As Chargelab CEO Michael Bakumin points out in the podcast, which you might want to watch if you own one of these units, most residential and commercial chargers from Enel X have a proprietary basis and aren’t truly using the Open Charge Point Protocol (OCPP). That’s the “open source” language for chargers, which would otherwise allow a charger to be easily reconfigured for new networks and interfaces. While Chargelab has been able to migrate the commercial chargers, if Enel pulls all support it’s not even practical to get them back online in every case. For instance, it would take 15-30 minutes per charger to make the changes—meaning an apartment building with 20 L2 Chargers would face an entire day of skilled labor rates.
It’s also too complicated of a procedure to do with residential chargers, so the best hope remains a continued software agreement—and given the lack of a timeframe with Friday’s announcement, we’re not there yet.
Tesla Universal Wall Connector
Lots of questions about EVs’ dependence on networks, cloud
The bottom line here is that the business is changing. Nearly all major automakers are now offering their own smart-charging and home-energy hardware, or a preferred smart-charging brand compatible with their brand app.
A smart charger may be unnecessary with many EVs you can simply set charging times and power levels via the EV itself—and that may ultimately be better than depending on network servers or data from the cloud.
It also may beg the question whether Enel owes the U.S. government (or states) money for cutting its support window so short, as many of these chargers were bought partly with public subsidies, or were part of public projects.
The September FTC letter summed that “in most cases, consumers end up with a hunk of e-waste that could still function with the right software, and a sense of disappointment.”
Those parties asked for a guaranteed minimum support time for connected products, a guarantee that the product will still work if the internet connection or updates cease, methods of reuse if support ends, tools that help interoperability, and an effort to build more longevity into products.
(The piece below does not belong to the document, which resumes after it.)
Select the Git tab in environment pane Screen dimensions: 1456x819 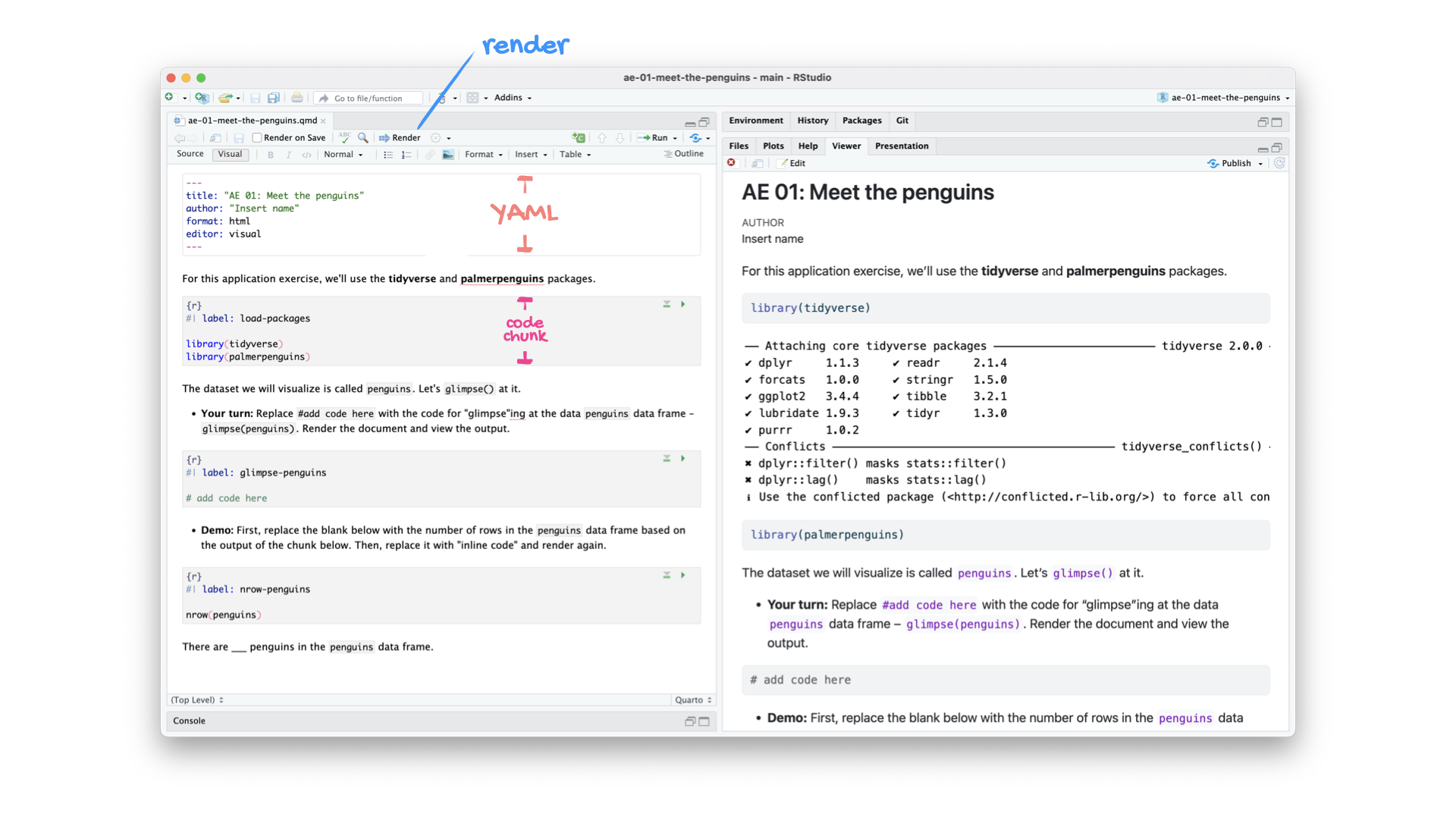[x=903, y=119]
Electrify America Electric Vehicle Home Charger
Of course, this doesn’t start to address issues with cybersecurity, or whether or not a failure to support smart chargers will make them more vulnerable to hackers.
Meanwhile, seeking to address a wide range of such concerns with security, accessibility, and functionality over the long term, a group of owners called Juice Rescue seeks to get the company to release its source code for the chargers
And in the meantime, this stands as a disheartening blow to smart charging and all the advantages it can bring. As the Department of Energy has pointed out, it’s tech that smoothes out demand on the grid, makes driving an EV even greener and, usually, makes life with EVs easier.
To sum, programming your EV charging habits for your utility’s peak and off-peak rates is great, but reconsider how cloud-connected your charging needs to be—even if it’s time-of-use charging. And perhaps most importantly, look for smart charging hardware that’s OCPP-compliant, which assures that it could still be fully usable in the future if the company fails or the support window ends.